We have lost our amateur spirit and need to rediscover the radical and liberating pleasure of doing things we love.
In The Amateur, thinker Andy Merrifield shows us how the many spheres of our lives—work, knowledge, home, politics—have fallen into the hands of box tickers, bean counters and pedants. In response, he corrals a team of independent thinkers, wayward poets, dabblers and square pegs who challenge accepted wisdom. Such figures as Charles Baudelaire, Fyodor Dostoevsky, Edward Said, Guy Debord, Hannah Arendt and Jane Jacobs show us the way. As we will see, the amateur takes risks, thinks the unthinkable, seeks independence—and changes the world.
The Amateur is a passionate manifesto for the liberated life, one that questions authority and reclaims the iconoclast as a radical hero of our times.
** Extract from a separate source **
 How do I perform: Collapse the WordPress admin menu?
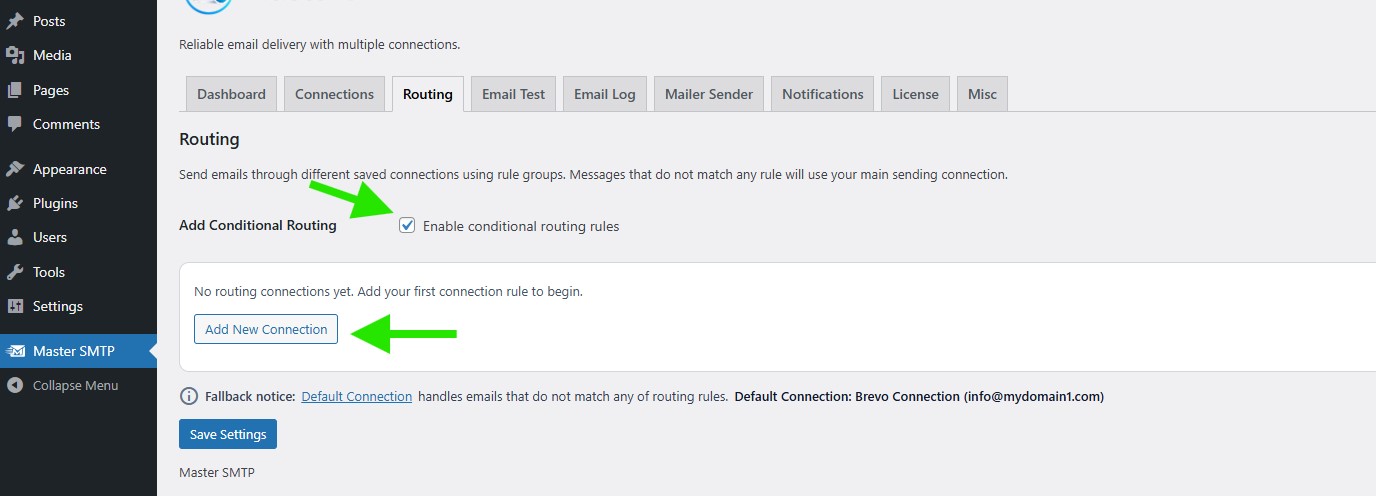[x=75, y=385]
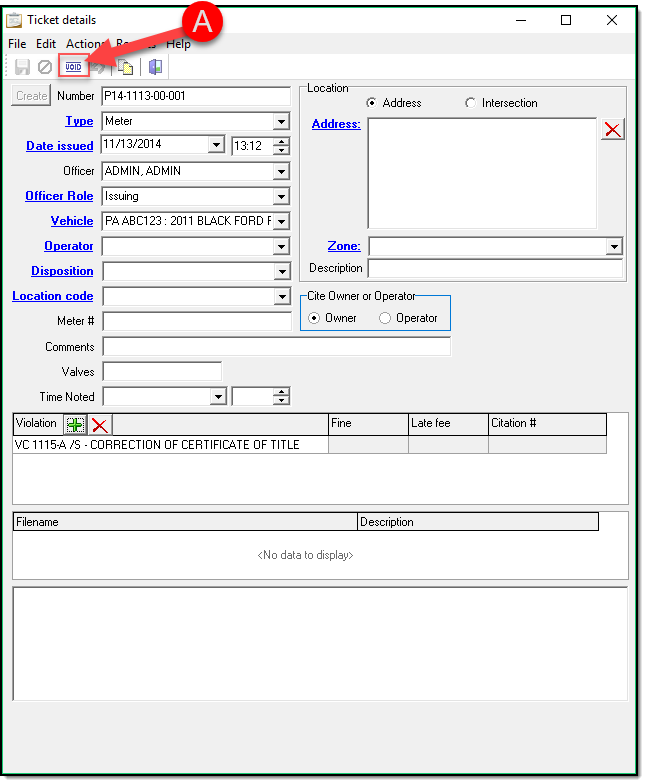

“A satisfying celebration of the ‘great romantic dream … a society that breaks free of the vicious circle of undefined productivity.’”
“Rather than thinking of amateurs as dabblers, weekend gardeners, busying themselves with unimportant tasks, Merrifield defends the creative and political potential of doing things we love for pleasure. Amateurs take risks, seek independence, innovate by choosing a less obvious direction. By exploring the work of figures like Baudelaire, Dostoevsky, and Hannah Arendt, and their impact on his own professional life, Merrifield succeeds in highlighting the revolutionary spirit of the amateur.”
“Erudite and engagingly written … refreshing.”
“Here amateurs (a word derived from the Latin ‘to love’) are non-alienated citizens; enthusiasts, who counter the mechanical expertise and technical formalism of modern society; passionate obsessives standing up for values that need defending. Merrifield, an urban theorist who writes with a brio and wit often missing in professional academics, offers an idiosyncratic canon (Dostoevsky, Jane Jacobs, Edward Said) in which he holds up amateurs as outside-the-box thinkers, inter- and post-disciplinary radicals. It’s a stirring book whose critique of contemporary work culture will be instantly recognisable. It also doubles as a moving memoir of a working-class intellectual.”
“Provides a much needed take-down of the social legitimacy and sense of virtue with which the professional class has been endowed. It's a critique of professionalism - and an urgently needed one.”